I remember that story! A fleeing dictator and his men had found a lone scientist who was working away in the jungle. He told them he was producing tomatoes that were full of meat, but really he was injecting the tomatoes with snake blood. They let him live because it was so hard for them to hunt game there, and after it was too late he revealed his real research -- he had found a way to make plant-animal hybrids that resulted in all the bad guys taking root.

I've forgotten what he called his special tomatoes. Beefalos? Beefsteak tomatoes? Tomeatos? Nothing sounds quite right but I remember laughing with my friends about the name.

I wondered whether the author might have had that story in mind when the inventor gave away tomatoes....
Title: Re: Steak-fruit gourd
Post by: SandySandfort on September 03, 2009, 06:40:45 pm
Flash-back to a short story I read over 40 years ago, but I forgot its name and author.  Deep in the amazon jungle, a crazy scientist said he had a process for changing chlorophyll into hemoglobin, making meat out of plant food.  But that's not exactly the way it worked. ;)

I remember that story!
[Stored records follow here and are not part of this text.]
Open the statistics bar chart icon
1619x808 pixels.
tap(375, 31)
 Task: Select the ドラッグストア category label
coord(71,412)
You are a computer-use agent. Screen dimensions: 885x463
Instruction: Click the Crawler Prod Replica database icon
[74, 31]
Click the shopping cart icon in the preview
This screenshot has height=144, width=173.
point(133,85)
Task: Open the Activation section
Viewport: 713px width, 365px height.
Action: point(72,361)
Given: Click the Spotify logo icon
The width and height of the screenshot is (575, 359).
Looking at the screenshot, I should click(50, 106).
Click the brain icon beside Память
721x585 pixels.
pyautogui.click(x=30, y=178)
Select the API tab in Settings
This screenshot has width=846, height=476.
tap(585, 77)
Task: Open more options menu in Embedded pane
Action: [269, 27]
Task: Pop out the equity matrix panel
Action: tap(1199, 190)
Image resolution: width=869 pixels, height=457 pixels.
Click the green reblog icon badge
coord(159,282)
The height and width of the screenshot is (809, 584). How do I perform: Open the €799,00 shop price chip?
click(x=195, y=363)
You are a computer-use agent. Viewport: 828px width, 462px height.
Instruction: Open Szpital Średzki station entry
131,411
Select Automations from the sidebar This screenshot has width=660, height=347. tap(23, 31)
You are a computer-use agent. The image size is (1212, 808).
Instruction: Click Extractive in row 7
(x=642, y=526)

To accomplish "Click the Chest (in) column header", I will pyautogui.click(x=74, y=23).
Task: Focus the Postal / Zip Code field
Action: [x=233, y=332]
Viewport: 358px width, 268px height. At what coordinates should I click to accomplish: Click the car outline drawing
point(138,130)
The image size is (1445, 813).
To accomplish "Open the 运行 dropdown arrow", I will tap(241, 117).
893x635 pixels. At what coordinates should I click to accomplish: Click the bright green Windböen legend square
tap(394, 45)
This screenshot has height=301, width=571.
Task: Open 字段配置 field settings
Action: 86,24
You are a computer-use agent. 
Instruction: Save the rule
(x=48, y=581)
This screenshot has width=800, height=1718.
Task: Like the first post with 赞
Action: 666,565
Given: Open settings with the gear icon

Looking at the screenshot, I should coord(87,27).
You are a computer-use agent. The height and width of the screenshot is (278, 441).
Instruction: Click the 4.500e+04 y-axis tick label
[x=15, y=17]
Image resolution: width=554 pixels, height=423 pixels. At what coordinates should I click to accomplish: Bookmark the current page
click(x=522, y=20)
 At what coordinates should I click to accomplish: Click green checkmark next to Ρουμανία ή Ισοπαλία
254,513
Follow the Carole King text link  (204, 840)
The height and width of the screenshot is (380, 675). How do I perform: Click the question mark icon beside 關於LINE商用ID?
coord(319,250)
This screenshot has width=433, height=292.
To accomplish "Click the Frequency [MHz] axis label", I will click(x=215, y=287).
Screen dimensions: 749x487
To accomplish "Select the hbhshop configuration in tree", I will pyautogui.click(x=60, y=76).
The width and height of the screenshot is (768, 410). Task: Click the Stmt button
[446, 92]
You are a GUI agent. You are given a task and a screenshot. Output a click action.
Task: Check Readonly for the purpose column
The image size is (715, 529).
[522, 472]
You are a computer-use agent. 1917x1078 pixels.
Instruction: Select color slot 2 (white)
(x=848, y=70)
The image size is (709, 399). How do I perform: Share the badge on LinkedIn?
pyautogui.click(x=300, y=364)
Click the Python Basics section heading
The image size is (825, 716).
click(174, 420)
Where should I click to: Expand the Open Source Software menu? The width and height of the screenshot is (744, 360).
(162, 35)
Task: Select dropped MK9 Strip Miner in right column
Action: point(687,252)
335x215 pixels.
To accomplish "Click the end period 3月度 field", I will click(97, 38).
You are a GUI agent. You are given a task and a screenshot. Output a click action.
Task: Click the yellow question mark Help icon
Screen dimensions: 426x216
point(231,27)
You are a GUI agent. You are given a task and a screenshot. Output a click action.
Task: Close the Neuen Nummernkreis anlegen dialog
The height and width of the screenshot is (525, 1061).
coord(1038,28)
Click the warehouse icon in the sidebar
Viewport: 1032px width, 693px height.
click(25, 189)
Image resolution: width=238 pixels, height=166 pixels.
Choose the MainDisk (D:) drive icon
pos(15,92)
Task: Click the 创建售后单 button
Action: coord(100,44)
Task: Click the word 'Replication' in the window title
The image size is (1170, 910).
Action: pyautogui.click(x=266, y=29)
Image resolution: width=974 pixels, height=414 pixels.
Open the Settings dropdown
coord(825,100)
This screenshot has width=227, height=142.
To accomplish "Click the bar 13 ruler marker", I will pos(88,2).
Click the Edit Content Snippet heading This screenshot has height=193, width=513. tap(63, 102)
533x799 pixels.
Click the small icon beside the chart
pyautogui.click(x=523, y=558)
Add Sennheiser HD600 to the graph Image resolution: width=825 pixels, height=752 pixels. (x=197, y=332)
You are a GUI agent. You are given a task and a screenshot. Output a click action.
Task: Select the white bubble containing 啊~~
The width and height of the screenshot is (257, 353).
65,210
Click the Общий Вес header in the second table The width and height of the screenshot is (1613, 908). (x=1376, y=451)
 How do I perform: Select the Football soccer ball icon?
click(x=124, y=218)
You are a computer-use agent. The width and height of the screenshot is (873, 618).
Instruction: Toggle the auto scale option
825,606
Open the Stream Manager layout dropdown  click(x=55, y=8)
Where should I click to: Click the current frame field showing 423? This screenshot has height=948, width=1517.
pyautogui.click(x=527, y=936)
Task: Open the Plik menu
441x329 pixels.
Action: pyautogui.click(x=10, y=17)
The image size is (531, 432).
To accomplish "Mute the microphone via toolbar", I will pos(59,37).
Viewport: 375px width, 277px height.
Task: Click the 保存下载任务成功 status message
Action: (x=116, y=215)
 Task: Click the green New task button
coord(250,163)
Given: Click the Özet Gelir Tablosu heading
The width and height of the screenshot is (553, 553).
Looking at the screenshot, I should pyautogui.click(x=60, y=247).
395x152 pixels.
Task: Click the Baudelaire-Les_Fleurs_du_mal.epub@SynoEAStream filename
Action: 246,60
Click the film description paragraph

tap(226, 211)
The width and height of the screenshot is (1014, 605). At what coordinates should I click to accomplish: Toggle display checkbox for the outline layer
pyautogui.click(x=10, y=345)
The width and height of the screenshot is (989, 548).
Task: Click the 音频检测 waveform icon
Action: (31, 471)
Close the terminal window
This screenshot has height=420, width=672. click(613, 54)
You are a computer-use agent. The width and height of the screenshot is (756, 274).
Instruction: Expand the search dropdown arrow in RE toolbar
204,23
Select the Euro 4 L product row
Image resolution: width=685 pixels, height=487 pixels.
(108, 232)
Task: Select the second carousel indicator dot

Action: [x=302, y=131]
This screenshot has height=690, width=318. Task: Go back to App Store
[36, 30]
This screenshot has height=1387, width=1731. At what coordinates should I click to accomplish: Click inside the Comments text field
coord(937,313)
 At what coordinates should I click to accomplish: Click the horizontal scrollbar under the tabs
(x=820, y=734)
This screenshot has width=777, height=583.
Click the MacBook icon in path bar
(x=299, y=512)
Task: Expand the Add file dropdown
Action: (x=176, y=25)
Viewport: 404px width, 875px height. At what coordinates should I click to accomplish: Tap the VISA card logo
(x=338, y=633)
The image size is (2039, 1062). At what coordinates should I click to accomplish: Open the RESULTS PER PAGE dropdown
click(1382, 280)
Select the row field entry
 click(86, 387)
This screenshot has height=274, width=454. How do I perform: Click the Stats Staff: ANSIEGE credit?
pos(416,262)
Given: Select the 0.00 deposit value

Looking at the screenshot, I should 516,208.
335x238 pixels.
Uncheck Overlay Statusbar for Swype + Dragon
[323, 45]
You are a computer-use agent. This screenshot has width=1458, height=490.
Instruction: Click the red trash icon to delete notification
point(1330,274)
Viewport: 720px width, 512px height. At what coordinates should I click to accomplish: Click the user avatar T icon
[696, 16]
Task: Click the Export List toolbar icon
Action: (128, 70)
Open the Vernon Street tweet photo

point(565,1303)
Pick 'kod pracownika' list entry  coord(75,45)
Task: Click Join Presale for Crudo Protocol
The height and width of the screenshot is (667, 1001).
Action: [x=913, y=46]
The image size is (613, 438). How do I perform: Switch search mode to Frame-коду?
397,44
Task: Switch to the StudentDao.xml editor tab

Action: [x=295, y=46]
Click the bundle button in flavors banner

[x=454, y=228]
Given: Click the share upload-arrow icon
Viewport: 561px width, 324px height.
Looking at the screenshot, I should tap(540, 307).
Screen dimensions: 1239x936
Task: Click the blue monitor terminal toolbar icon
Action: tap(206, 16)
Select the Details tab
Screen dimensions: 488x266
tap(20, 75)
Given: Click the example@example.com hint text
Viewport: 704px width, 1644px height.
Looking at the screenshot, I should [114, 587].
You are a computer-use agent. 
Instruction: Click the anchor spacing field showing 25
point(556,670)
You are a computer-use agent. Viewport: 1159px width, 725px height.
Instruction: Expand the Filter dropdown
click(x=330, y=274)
A fleeing dictator and his men had found a lone scientist who was working away in the jungle. He told them he was producing tomatoes that were full of meat, but really he was injecting the tomatoes with snake blood. They let him live because it was so hard for them to hunt game there, and after it was too late he revealed his real research -- he had found a way to make plant-animal hybrids that resulted in all the bad guys taking root.

I've forgotten what he called his special tomatoes. Beefalos? Beefsteak tomatoes? Tomeatos? Nothing sounds quite right but I remember laughing with my friends about the name.

I wondered whether the author might have had that story in mind when the inventor gave away tomatoes....

Nope, just coincidence. I'm pretty sure I never read that story.